Task instructions » Among the entries, how many lines carry the string "dimensions"? Give the number and nothing else.

[[ Data section open ]]

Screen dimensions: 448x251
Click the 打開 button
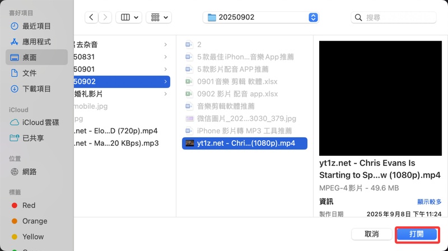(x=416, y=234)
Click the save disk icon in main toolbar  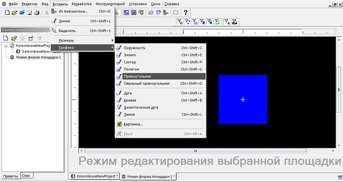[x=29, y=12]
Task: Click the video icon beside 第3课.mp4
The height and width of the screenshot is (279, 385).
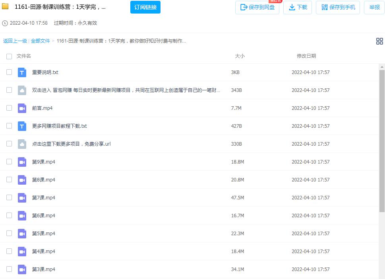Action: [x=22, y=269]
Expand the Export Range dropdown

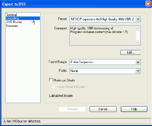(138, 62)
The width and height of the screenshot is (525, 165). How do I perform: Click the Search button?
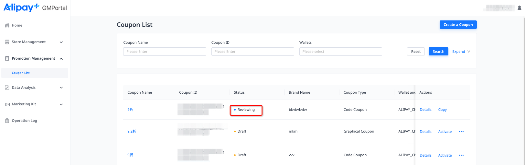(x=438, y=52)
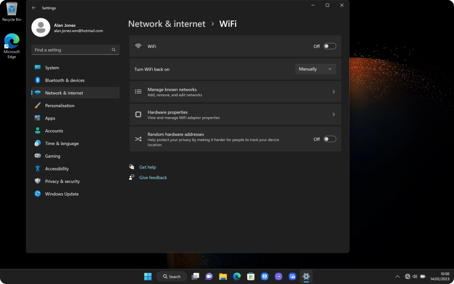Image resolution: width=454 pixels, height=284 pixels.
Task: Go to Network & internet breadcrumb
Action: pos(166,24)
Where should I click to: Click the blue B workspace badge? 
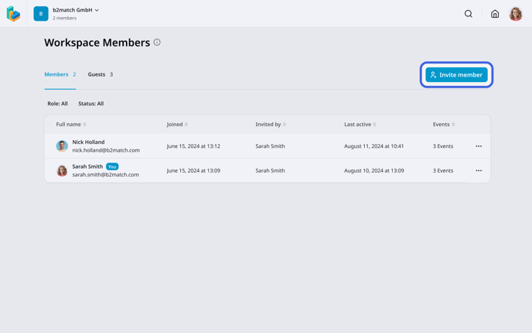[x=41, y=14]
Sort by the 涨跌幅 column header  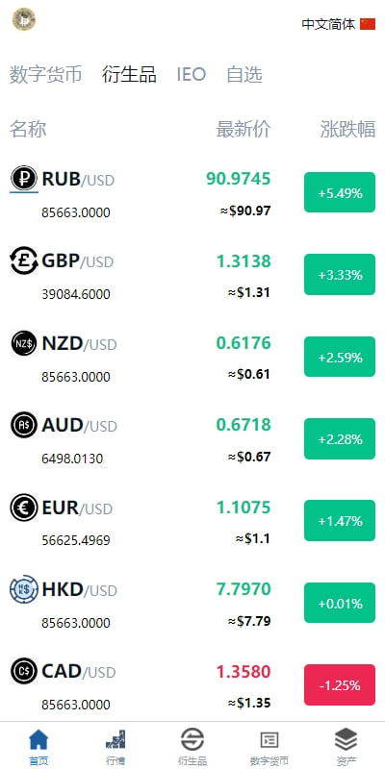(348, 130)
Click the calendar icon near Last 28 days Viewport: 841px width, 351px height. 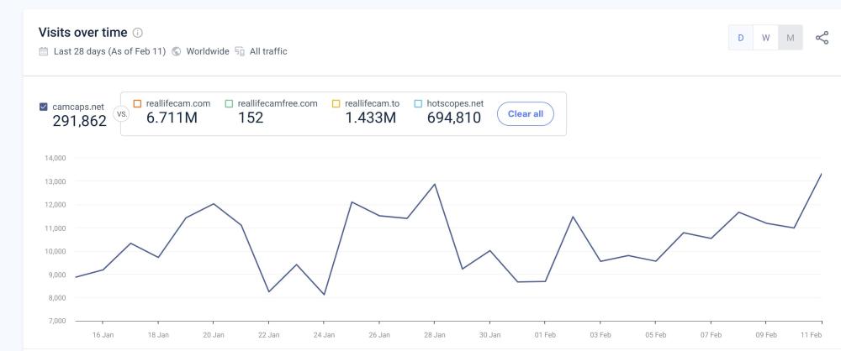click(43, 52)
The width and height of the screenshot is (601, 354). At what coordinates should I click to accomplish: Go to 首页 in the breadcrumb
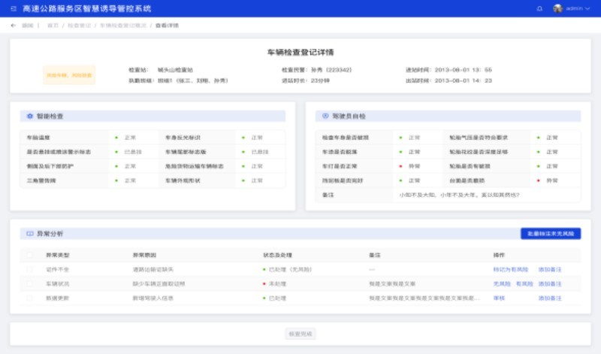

[[ Data section closed ]]
[[ Data section open ]]

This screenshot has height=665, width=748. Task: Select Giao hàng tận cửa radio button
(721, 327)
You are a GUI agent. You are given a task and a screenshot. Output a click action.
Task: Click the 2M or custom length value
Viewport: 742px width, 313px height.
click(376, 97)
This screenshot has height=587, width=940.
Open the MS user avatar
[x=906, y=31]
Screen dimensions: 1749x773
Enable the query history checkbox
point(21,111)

[[ Data section closed ]]

Result » 2